## GIVEN EXERCISE
Can you reproduce, character for character, only the part of the items below that opens with the line containing "You are a computer-use agent. The" and closes with the line containing "[x=286, y=276]", including both of those lines?

## DATASET RECORDS
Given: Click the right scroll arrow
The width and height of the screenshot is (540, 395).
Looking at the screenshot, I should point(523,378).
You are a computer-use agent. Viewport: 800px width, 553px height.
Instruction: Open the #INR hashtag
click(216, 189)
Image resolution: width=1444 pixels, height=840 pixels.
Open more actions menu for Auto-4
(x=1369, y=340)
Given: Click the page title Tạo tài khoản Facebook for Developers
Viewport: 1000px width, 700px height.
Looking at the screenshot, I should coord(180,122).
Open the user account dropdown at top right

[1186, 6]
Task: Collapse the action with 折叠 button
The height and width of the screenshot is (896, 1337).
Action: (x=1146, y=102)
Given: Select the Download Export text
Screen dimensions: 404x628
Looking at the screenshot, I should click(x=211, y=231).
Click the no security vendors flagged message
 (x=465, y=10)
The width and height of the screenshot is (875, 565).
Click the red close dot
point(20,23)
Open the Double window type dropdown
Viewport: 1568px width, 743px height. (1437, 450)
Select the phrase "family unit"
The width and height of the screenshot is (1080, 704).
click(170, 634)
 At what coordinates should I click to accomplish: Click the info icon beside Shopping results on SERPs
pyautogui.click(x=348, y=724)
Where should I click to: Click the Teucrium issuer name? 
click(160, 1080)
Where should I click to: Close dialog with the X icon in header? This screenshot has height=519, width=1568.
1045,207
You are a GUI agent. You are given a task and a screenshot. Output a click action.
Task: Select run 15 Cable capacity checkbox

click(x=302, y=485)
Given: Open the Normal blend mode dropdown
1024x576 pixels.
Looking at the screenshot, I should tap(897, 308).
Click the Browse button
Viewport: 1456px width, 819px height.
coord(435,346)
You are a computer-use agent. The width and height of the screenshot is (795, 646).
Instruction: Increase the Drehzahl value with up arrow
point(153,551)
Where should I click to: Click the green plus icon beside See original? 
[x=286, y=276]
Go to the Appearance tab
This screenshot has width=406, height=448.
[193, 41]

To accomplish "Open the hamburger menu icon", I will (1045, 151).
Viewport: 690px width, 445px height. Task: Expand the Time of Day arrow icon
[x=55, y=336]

## TASK OUTPUT
You are a computer-use agent. The width and height of the screenshot is (795, 646).
Instruction: Increase the Drehzahl value with up arrow
point(153,551)
Where should I click to: Click the green plus icon beside See original? 
[x=286, y=276]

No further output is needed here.